START Supplied data

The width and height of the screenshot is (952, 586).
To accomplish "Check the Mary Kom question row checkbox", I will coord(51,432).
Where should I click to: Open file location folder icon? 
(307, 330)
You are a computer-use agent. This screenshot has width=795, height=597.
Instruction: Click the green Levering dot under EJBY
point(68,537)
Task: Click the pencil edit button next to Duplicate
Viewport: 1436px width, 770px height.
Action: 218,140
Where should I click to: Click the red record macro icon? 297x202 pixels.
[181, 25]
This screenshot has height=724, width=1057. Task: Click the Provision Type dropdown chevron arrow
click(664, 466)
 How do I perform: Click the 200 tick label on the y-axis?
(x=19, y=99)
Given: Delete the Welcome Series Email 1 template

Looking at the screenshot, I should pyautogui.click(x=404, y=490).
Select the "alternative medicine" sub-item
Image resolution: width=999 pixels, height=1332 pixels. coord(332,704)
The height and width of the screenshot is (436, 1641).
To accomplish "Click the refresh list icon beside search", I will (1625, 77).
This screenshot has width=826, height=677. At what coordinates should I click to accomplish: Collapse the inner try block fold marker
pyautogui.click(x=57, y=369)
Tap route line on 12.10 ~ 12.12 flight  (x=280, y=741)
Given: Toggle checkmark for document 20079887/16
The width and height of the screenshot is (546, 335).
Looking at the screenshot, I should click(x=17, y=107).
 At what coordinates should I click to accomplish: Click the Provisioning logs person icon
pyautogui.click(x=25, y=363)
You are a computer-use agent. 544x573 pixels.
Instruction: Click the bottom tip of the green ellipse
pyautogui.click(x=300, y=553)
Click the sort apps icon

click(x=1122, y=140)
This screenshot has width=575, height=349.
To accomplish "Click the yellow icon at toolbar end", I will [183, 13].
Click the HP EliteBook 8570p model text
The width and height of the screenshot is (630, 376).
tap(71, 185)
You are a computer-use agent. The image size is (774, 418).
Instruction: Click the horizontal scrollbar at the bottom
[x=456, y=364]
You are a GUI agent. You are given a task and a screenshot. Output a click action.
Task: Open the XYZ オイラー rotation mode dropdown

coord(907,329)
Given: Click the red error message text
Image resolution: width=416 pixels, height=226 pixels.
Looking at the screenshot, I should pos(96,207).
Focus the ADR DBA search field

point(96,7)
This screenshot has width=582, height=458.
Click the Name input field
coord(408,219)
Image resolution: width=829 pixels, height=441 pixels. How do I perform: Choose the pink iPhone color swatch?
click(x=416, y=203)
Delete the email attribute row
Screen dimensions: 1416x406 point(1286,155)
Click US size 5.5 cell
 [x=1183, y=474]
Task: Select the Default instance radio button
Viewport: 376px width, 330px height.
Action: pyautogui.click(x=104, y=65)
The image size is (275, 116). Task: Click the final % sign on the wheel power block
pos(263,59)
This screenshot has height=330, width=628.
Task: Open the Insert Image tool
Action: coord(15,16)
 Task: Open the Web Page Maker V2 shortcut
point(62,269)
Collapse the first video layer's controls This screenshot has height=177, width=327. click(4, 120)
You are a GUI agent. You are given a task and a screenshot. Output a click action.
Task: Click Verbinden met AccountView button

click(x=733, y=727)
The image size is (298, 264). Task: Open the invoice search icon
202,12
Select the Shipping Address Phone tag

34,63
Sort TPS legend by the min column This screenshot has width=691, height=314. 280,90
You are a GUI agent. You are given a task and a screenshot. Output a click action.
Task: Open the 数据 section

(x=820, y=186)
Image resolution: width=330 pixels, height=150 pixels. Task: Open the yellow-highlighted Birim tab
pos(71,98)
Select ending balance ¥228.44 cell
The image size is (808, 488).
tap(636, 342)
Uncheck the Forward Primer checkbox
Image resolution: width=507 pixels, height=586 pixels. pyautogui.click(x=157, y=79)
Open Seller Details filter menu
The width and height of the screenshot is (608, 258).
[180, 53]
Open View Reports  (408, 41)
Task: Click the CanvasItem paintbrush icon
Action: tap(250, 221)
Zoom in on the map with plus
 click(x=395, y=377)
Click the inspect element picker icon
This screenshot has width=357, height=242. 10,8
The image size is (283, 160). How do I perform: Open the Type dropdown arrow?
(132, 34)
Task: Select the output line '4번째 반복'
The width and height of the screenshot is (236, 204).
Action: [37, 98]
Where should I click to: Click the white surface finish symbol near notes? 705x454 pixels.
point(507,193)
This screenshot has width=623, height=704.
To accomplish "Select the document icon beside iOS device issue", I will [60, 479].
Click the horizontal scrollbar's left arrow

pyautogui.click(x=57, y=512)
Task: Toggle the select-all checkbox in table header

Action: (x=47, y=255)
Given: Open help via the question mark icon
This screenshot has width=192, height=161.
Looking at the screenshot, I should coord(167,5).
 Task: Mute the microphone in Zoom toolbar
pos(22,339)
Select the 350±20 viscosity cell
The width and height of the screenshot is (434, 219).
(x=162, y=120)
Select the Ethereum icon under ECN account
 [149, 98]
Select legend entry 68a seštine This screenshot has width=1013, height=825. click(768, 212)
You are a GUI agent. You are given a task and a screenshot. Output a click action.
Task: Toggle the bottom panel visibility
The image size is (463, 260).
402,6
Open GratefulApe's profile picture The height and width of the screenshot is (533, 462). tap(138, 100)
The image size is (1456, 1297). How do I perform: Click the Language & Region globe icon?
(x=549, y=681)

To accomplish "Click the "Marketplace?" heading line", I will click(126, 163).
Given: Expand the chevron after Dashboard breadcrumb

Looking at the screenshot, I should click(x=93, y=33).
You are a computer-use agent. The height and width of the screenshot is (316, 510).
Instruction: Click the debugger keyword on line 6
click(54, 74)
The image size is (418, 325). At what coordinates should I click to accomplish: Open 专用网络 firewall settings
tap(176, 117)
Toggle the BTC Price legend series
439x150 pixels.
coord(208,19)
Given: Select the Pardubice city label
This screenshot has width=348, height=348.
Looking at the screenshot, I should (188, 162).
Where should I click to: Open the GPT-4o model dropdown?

END Supplied data

__To do__. I need each line above reproduced exactly.

__Final answer__.
The width and height of the screenshot is (952, 586).
To accomplish "Check the Mary Kom question row checkbox", I will coord(51,432).
Where should I click to: Open file location folder icon? 
(307, 330)
You are a computer-use agent. This screenshot has width=795, height=597.
Instruction: Click the green Levering dot under EJBY
point(68,537)
Task: Click the pencil edit button next to Duplicate
Viewport: 1436px width, 770px height.
Action: 218,140
Where should I click to: Click the red record macro icon? 297x202 pixels.
[181, 25]
This screenshot has height=724, width=1057. Task: Click the Provision Type dropdown chevron arrow
click(664, 466)
 How do I perform: Click the 200 tick label on the y-axis?
(x=19, y=99)
Given: Delete the Welcome Series Email 1 template

Looking at the screenshot, I should pyautogui.click(x=404, y=490).
Select the "alternative medicine" sub-item
Image resolution: width=999 pixels, height=1332 pixels. coord(332,704)
The height and width of the screenshot is (436, 1641).
To accomplish "Click the refresh list icon beside search", I will (1625, 77).
This screenshot has width=826, height=677. At what coordinates should I click to accomplish: Collapse the inner try block fold marker
pyautogui.click(x=57, y=369)
Tap route line on 12.10 ~ 12.12 flight  (x=280, y=741)
Given: Toggle checkmark for document 20079887/16
The width and height of the screenshot is (546, 335).
Looking at the screenshot, I should click(x=17, y=107).
 At what coordinates should I click to accomplish: Click the Provisioning logs person icon
pyautogui.click(x=25, y=363)
You are a computer-use agent. 544x573 pixels.
Instruction: Click the bottom tip of the green ellipse
pyautogui.click(x=300, y=553)
Click the sort apps icon

click(x=1122, y=140)
This screenshot has width=575, height=349.
To accomplish "Click the yellow icon at toolbar end", I will [183, 13].
Click the HP EliteBook 8570p model text
The width and height of the screenshot is (630, 376).
tap(71, 185)
You are a computer-use agent. The image size is (774, 418).
Instruction: Click the horizontal scrollbar at the bottom
[x=456, y=364]
You are a GUI agent. You are given a task and a screenshot. Output a click action.
Task: Open the XYZ オイラー rotation mode dropdown

coord(907,329)
Given: Click the red error message text
Image resolution: width=416 pixels, height=226 pixels.
Looking at the screenshot, I should pos(96,207).
Focus the ADR DBA search field

point(96,7)
This screenshot has width=582, height=458.
Click the Name input field
coord(408,219)
Image resolution: width=829 pixels, height=441 pixels. How do I perform: Choose the pink iPhone color swatch?
click(x=416, y=203)
Delete the email attribute row
Screen dimensions: 1416x406 point(1286,155)
Click US size 5.5 cell
 [x=1183, y=474]
Task: Select the Default instance radio button
Viewport: 376px width, 330px height.
Action: pyautogui.click(x=104, y=65)
The image size is (275, 116). Task: Click the final % sign on the wheel power block
pos(263,59)
This screenshot has height=330, width=628.
Task: Open the Insert Image tool
Action: coord(15,16)
 Task: Open the Web Page Maker V2 shortcut
point(62,269)
Collapse the first video layer's controls This screenshot has height=177, width=327. click(4, 120)
You are a GUI agent. You are given a task and a screenshot. Output a click action.
Task: Click Verbinden met AccountView button

click(x=733, y=727)
The image size is (298, 264). Task: Open the invoice search icon
202,12
Select the Shipping Address Phone tag

34,63
Sort TPS legend by the min column This screenshot has width=691, height=314. 280,90
You are a GUI agent. You are given a task and a screenshot. Output a click action.
Task: Open the 数据 section

(x=820, y=186)
Image resolution: width=330 pixels, height=150 pixels. Task: Open the yellow-highlighted Birim tab
pos(71,98)
Select ending balance ¥228.44 cell
The image size is (808, 488).
tap(636, 342)
Uncheck the Forward Primer checkbox
Image resolution: width=507 pixels, height=586 pixels. pyautogui.click(x=157, y=79)
Open Seller Details filter menu
The width and height of the screenshot is (608, 258).
[180, 53]
Open View Reports  (408, 41)
Task: Click the CanvasItem paintbrush icon
Action: tap(250, 221)
Zoom in on the map with plus
 click(x=395, y=377)
Click the inspect element picker icon
This screenshot has width=357, height=242. 10,8
The image size is (283, 160). How do I perform: Open the Type dropdown arrow?
(132, 34)
Task: Select the output line '4번째 반복'
The width and height of the screenshot is (236, 204).
Action: [37, 98]
Where should I click to: Click the white surface finish symbol near notes? 705x454 pixels.
point(507,193)
This screenshot has width=623, height=704.
To accomplish "Select the document icon beside iOS device issue", I will [60, 479].
Click the horizontal scrollbar's left arrow

pyautogui.click(x=57, y=512)
Task: Toggle the select-all checkbox in table header

Action: (x=47, y=255)
Given: Open help via the question mark icon
This screenshot has width=192, height=161.
Looking at the screenshot, I should coord(167,5).
 Task: Mute the microphone in Zoom toolbar
pos(22,339)
Select the 350±20 viscosity cell
The width and height of the screenshot is (434, 219).
(x=162, y=120)
Select the Ethereum icon under ECN account
 [149, 98]
Select legend entry 68a seštine This screenshot has width=1013, height=825. click(768, 212)
You are a GUI agent. You are given a task and a screenshot. Output a click action.
Task: Toggle the bottom panel visibility
The image size is (463, 260).
402,6
Open GratefulApe's profile picture The height and width of the screenshot is (533, 462). tap(138, 100)
The image size is (1456, 1297). How do I perform: Click the Language & Region globe icon?
(x=549, y=681)

To accomplish "Click the "Marketplace?" heading line", I will click(126, 163).
Given: Expand the chevron after Dashboard breadcrumb

Looking at the screenshot, I should click(x=93, y=33).
You are a computer-use agent. The height and width of the screenshot is (316, 510).
Instruction: Click the debugger keyword on line 6
click(54, 74)
The image size is (418, 325). At what coordinates should I click to accomplish: Open 专用网络 firewall settings
tap(176, 117)
Toggle the BTC Price legend series
439x150 pixels.
coord(208,19)
Given: Select the Pardubice city label
This screenshot has width=348, height=348.
Looking at the screenshot, I should (188, 162).
Where should I click to: Open the GPT-4o model dropdown?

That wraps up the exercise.